Component Version Information

Package Name

Version

NPU Driver

1.4.0

NPU Firmware Tools

1.2.0

NPU Firmware Image

1.2.0

HAL (Hardware Abstraction Layer)

0.9.0

Furiosa Compiler

0.8.0

Python SDK (furiosa-runtime, furiosa-server, furiosa-serving, furiosa-quantizer, ..)

0.8.0

NPU Device Plugin

0.10.1

NPU Feature Discovery

0.2.0

NPU Management CLI (furiosactl)

0.10.0

Installing the latest SDK

If you are using APT repository, the upgrade process is simpler.

apt-get update && apt-get upgrade

If you wish to designate a specific package for upgrade, execute as below: You can find more details about APT repository setup at Driver, Firmware, and Runtime Installation.

apt-get update && \
apt-get install -y furiosa-driver-pdma furiosa-libhal-warboy furiosa-libnux furiosactl

You can upgrade firmware as following:

apt-get update && \
apt-get install -y furiosa-firmware-tools furiosa-firmware-image

You can upgrade Python package as following:

pip install --upgrade furiosa-sdk

Major changes

Improvements to serving framework API

The furiosa-serving is a FastAPI-based serving framework.
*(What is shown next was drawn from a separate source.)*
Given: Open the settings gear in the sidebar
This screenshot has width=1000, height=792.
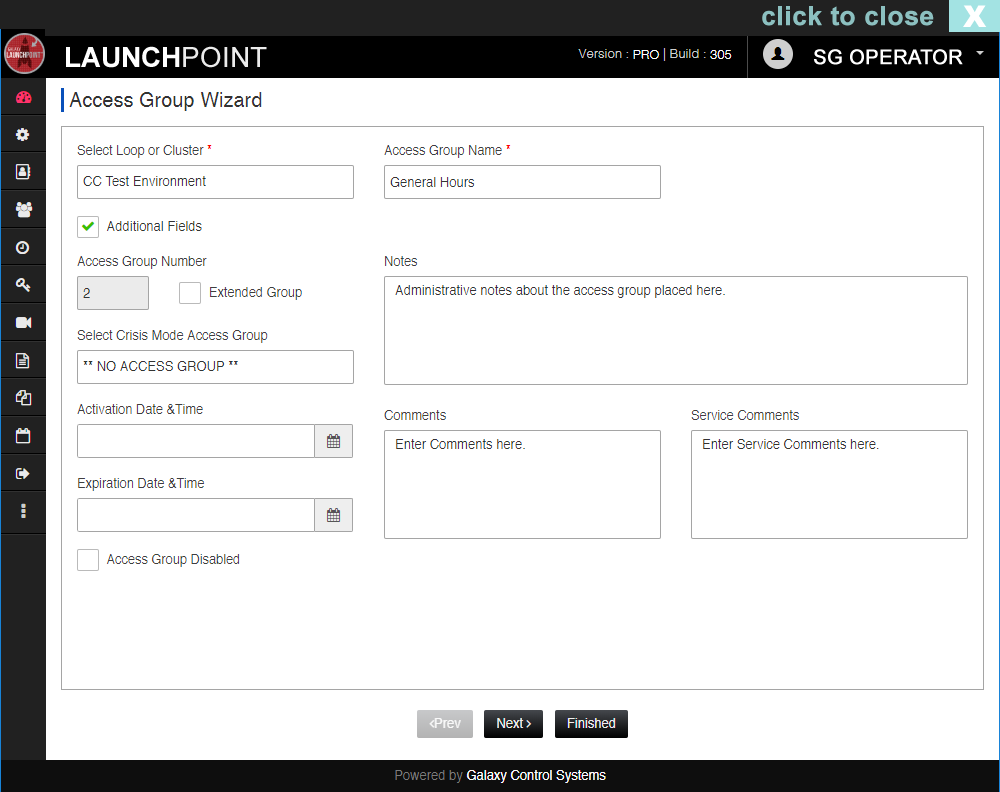Looking at the screenshot, I should [x=22, y=134].
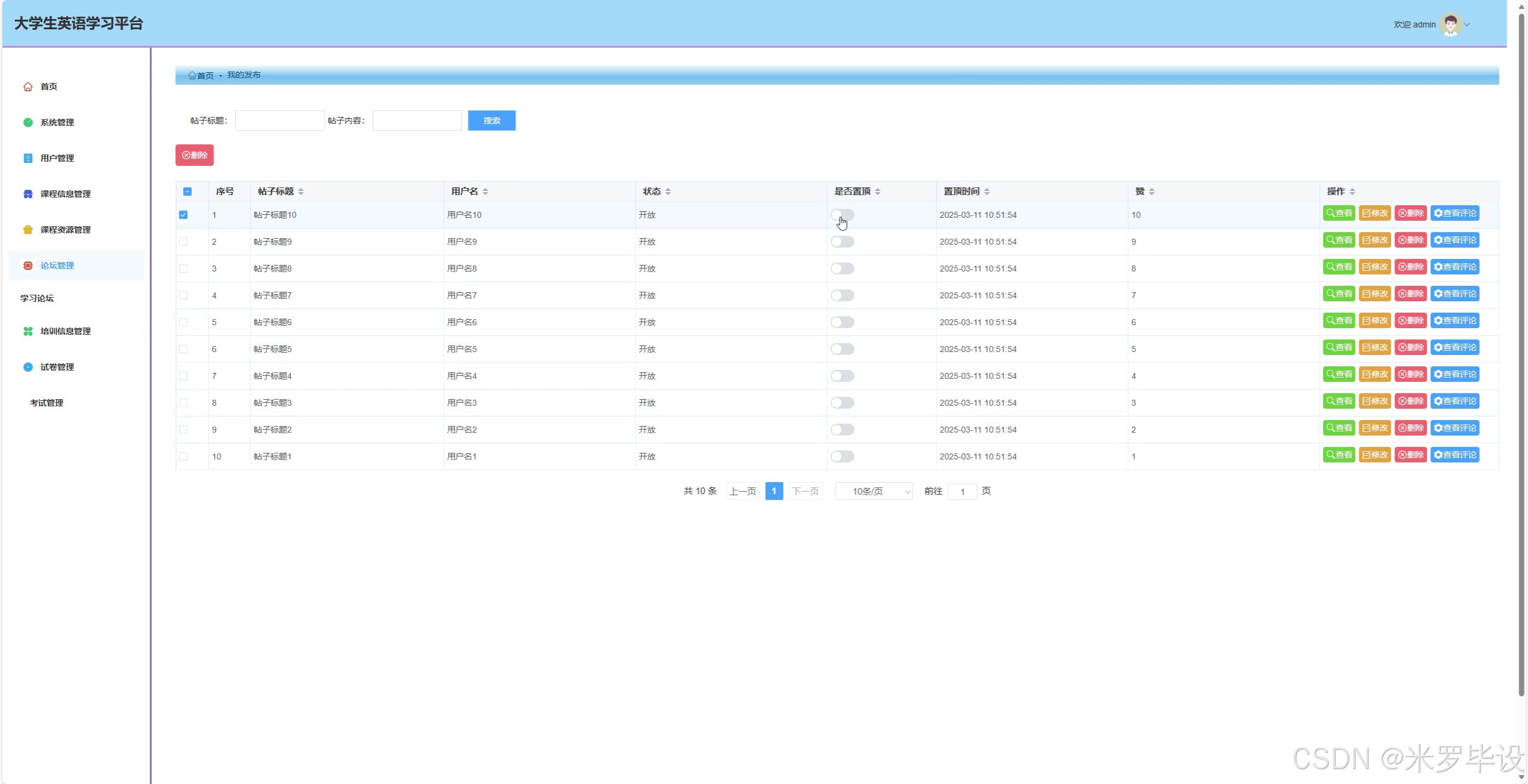Click the 用户管理 sidebar icon

coord(28,158)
With the furiosa-serving, users can quickly develop Python-based high performance web service applications that utilize NPUs. The 0.8.0 release includes the following major updates.

Session pool that enables model serving with multiple NPUs

Session pools improve significantly throughput of model APIs by using multiple NPUs. If large inputs can be divided into a number of small inputs, this improvement can be used to reduce the latency of serving applications.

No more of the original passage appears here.